- Testo di partenza -
AS ROMA NEWS PELLEGRINI – Lorenzo Pellegrini, capitano della Roma, ha rilasciato un’intervista a Il Messaggero parlando dei giallorossi e del rapporto con Mourinho e De Rossi. Queste le sue dichiarazioni:
Pellegrini, vogliamo subito toglierci il dente?
«E togliamocelo (sorride)».
Ha sentito Mourinho ultimamente?
«No, non c’è stata occasione. Tra me e lui comunque non ci sono problemi, ci siamo chiariti. Quello che dovevamo dirci ce lo siamo detto».
Ecco, siccome tra anelli e lettere negli armadietti se ne sono dette di tutti i colori, ci regala la sua versione visto che della vicenda non ne ha mai parlato?
«Non l’ho fatto perché le cose all’interno dello spogliatoio devono rimanere tali. Poi visto che sono purtroppo uscite, voglio soltanto dire che con José ho sempre avuto un rapporto meraviglioso. A lui erano state dette delle cose sul mio conto che non erano assolutamente vere. E per come l’ho letta io, in un momento di profonda amarezza dettata dall’esonero, ha creduto a queste voci».
E a quel punto cosa è accaduto?

- Voci -
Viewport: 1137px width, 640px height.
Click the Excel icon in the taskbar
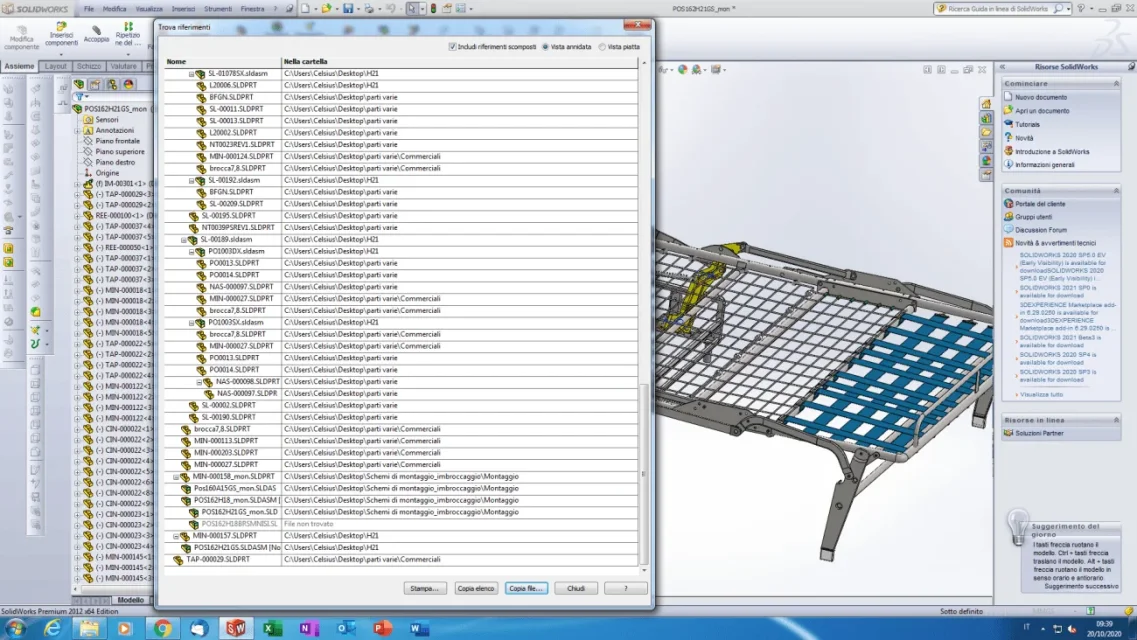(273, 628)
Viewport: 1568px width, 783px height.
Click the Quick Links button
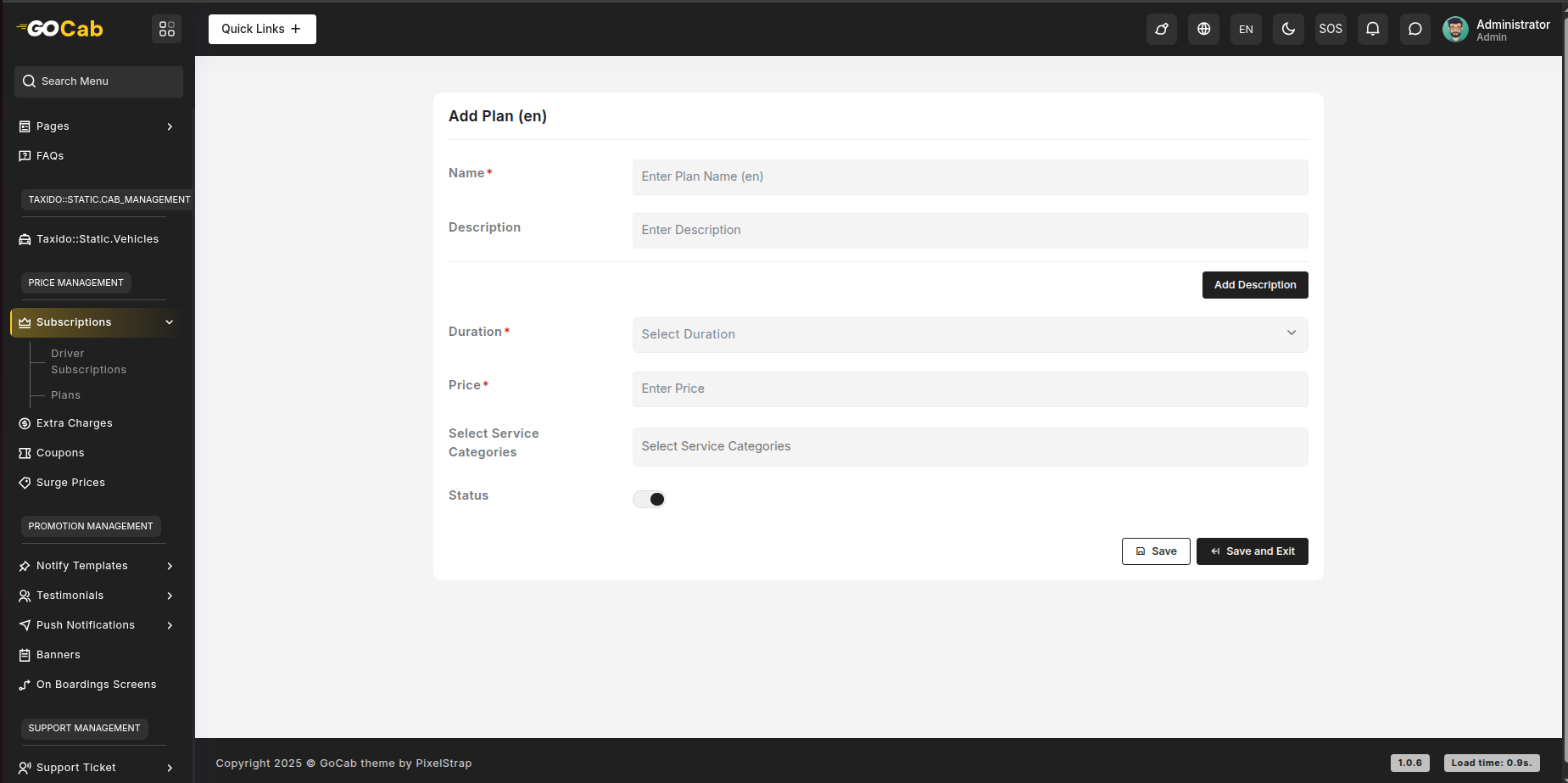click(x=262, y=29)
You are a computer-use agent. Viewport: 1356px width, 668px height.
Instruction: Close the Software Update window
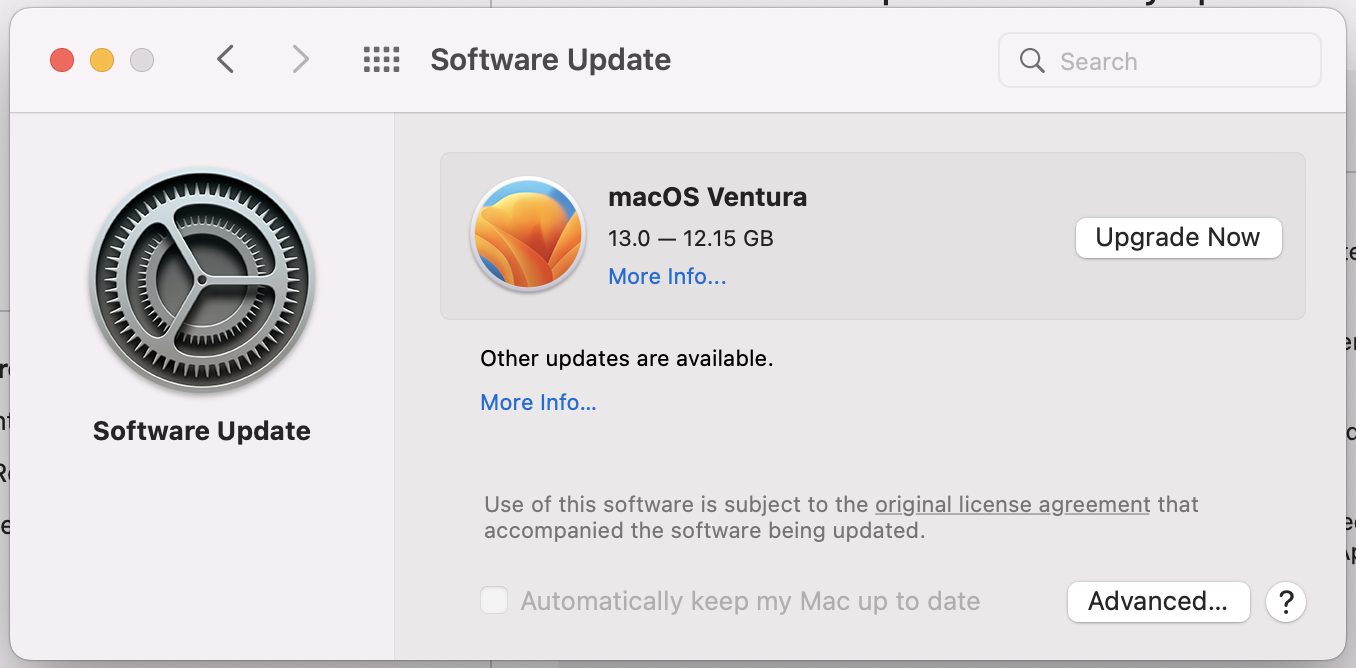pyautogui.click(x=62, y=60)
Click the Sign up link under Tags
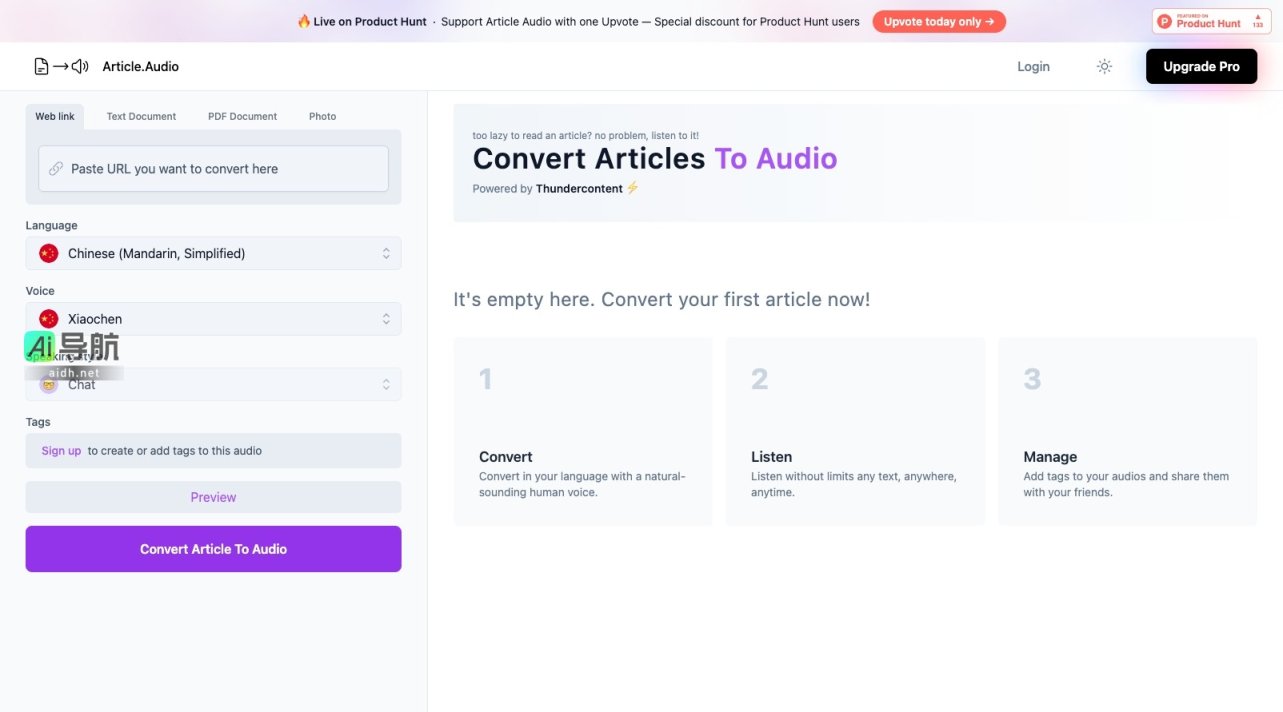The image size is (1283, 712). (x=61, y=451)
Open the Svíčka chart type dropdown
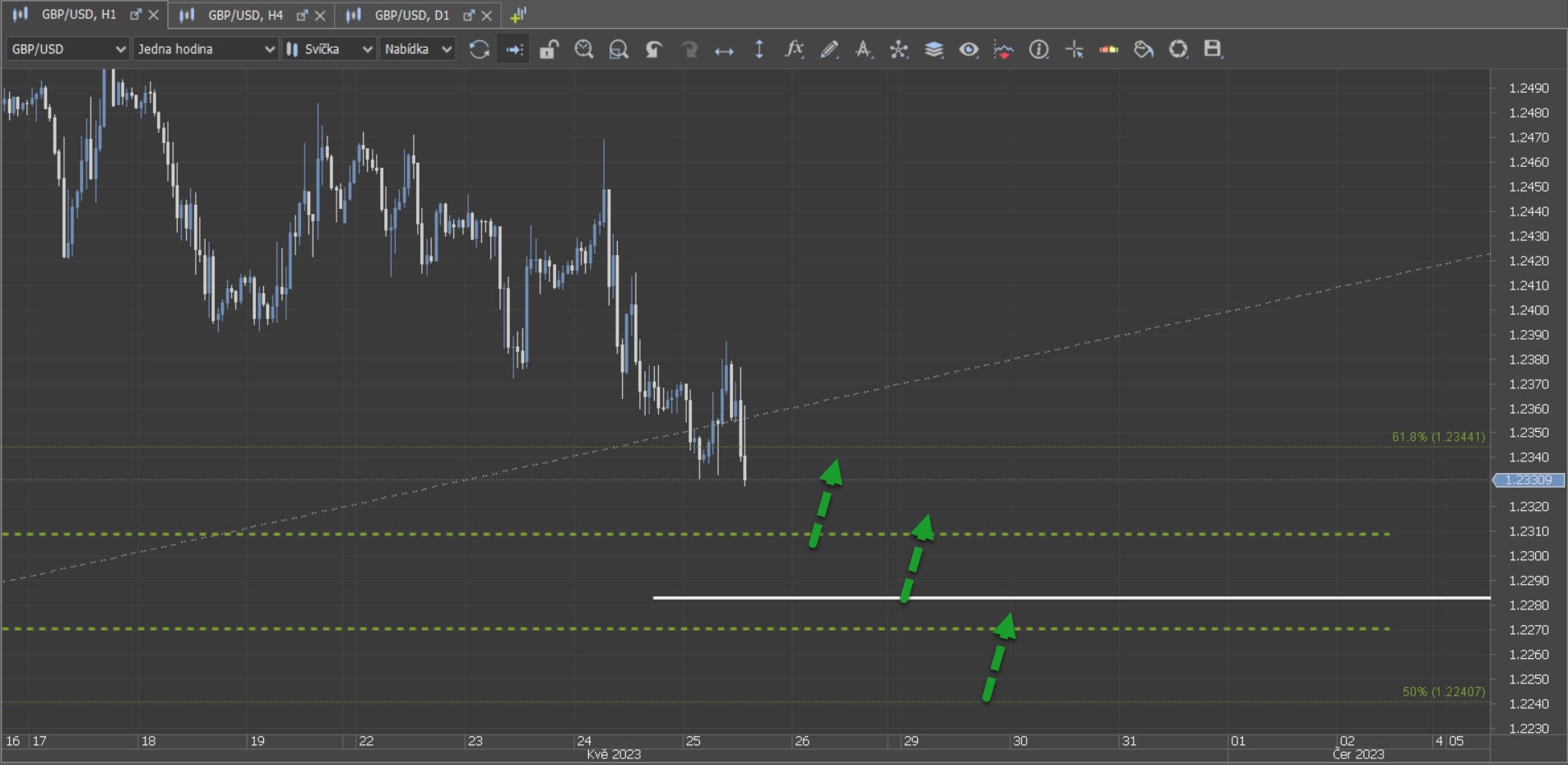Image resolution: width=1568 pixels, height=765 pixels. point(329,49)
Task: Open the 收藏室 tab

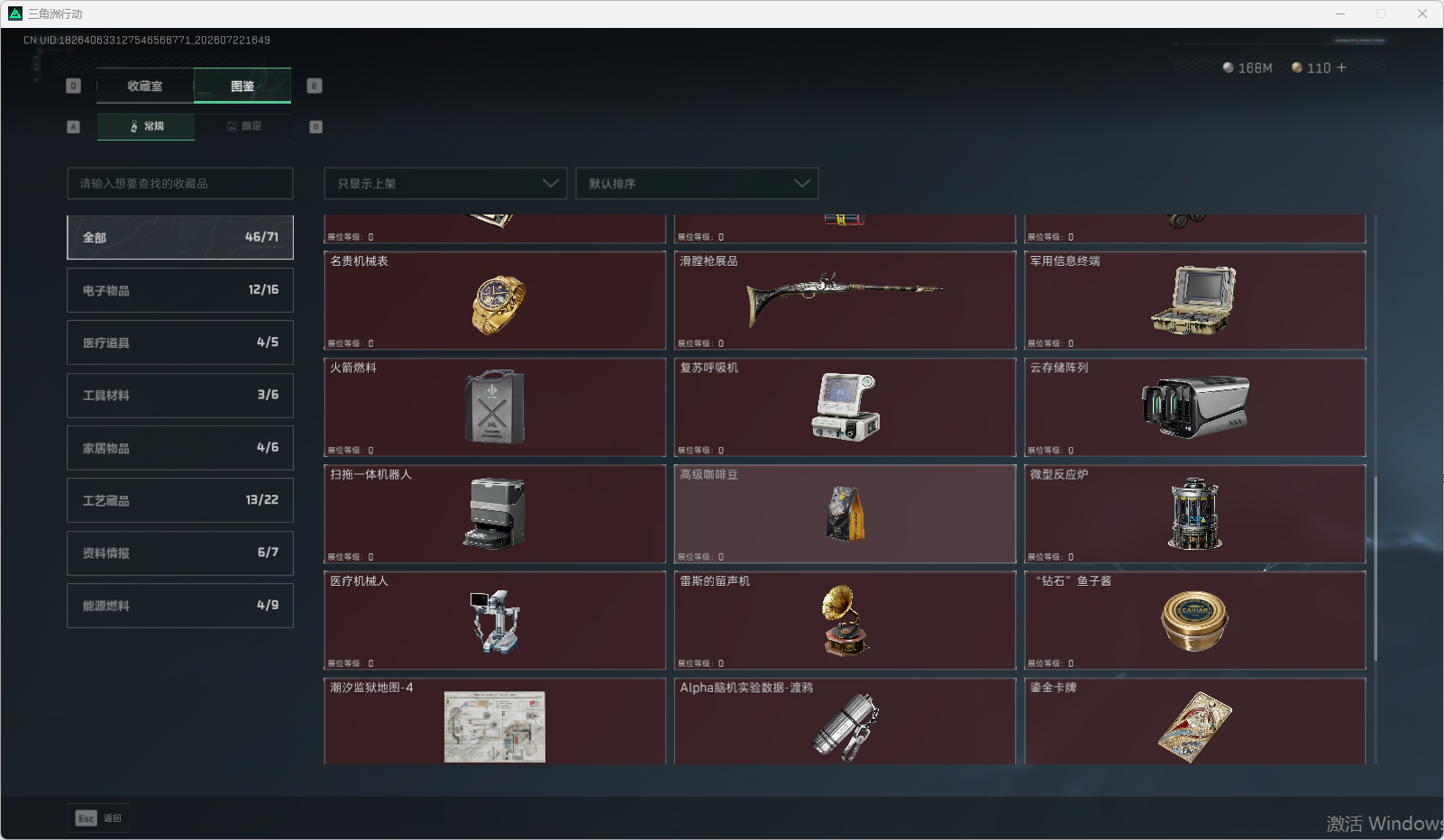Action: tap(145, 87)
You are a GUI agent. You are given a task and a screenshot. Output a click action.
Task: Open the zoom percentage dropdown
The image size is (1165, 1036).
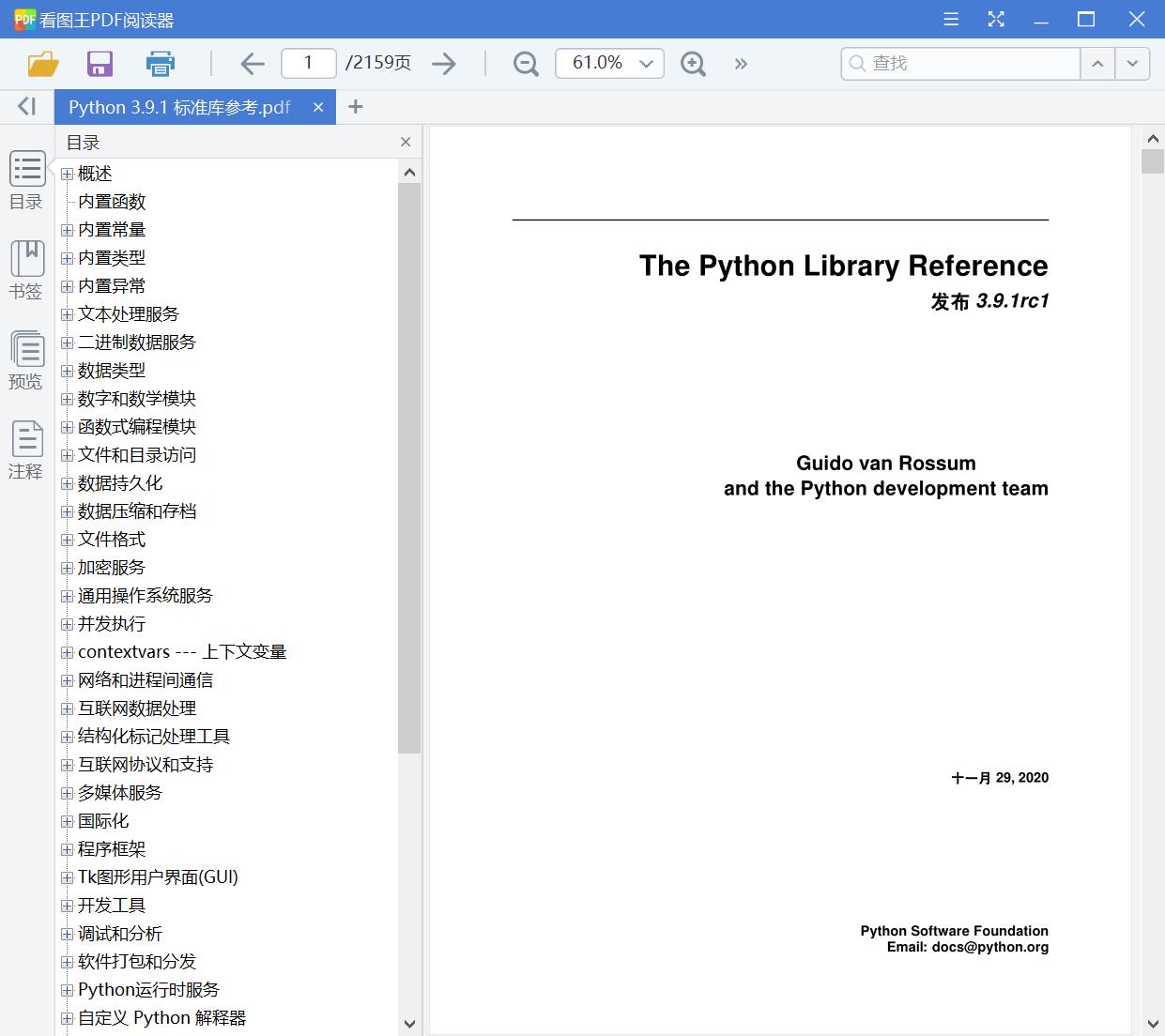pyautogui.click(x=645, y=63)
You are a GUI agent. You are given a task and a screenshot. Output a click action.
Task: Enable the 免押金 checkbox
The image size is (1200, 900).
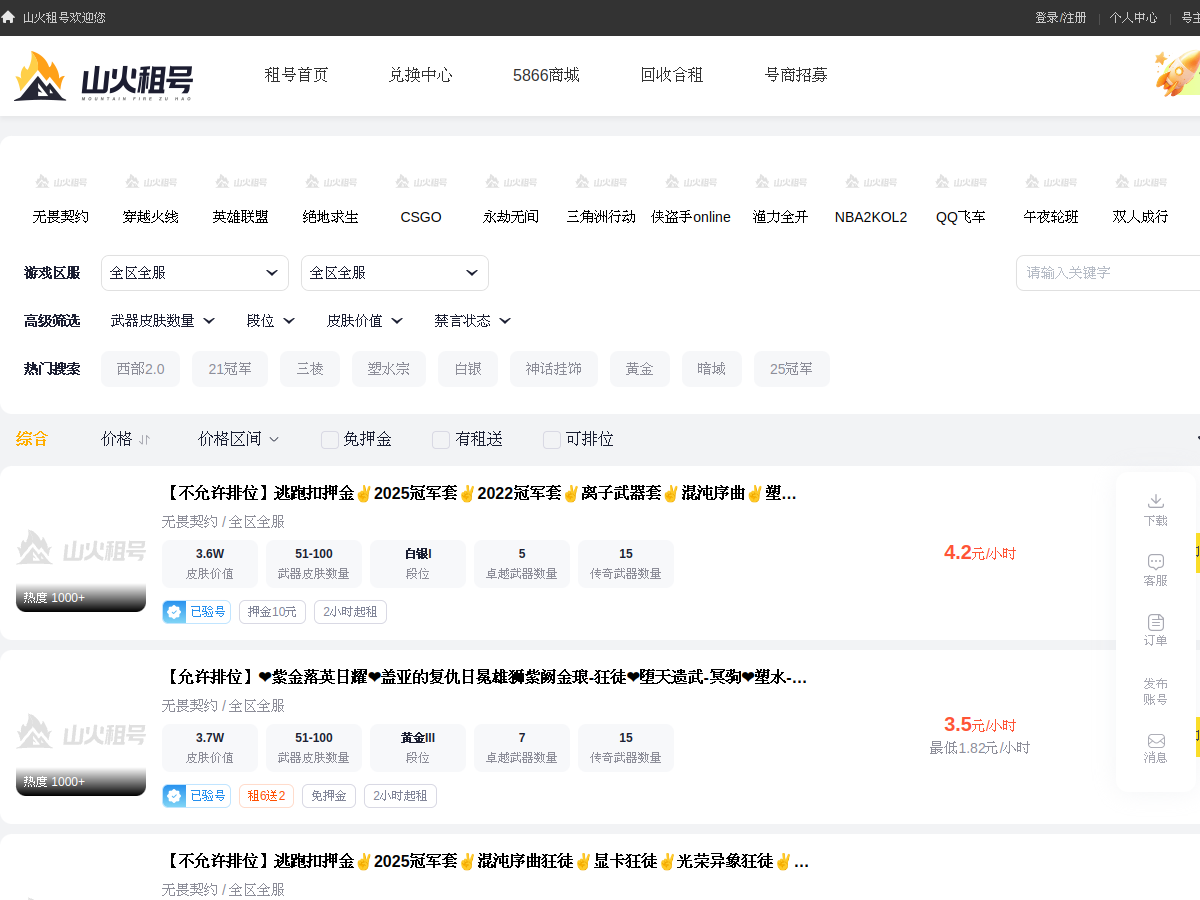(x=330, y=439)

- Consegne dell'esercizio -
A: Nel testo sull'intervista a Pellegrini, riscrivi il passo che comincia con "AS ROMA NEWS" e termina con "sentito Mourinho ultimamente?", sostituendo "Mourinho" con "José".
B: Secondo il testo sull'intervista a Pellegrini, a quale giornale Lorenzo Pellegrini ha rilasciato l'intervista?
Le voci provengono da una fonte diversa da quella del testo.

- Soluzioni -
A:
AS ROMA NEWS PELLEGRINI – Lorenzo Pellegrini, capitano della Roma, ha rilasciato un’intervista a Il Messaggero parlando dei giallorossi e del rapporto con José e De Rossi. Queste le sue dichiarazioni:
Pellegrini, vogliamo subito toglierci il dente?
«E togliamocelo (sorride)».
Ha sentito José ultimamente?

B: Lorenzo Pellegrini ha rilasciato l'intervista a Il Messaggero.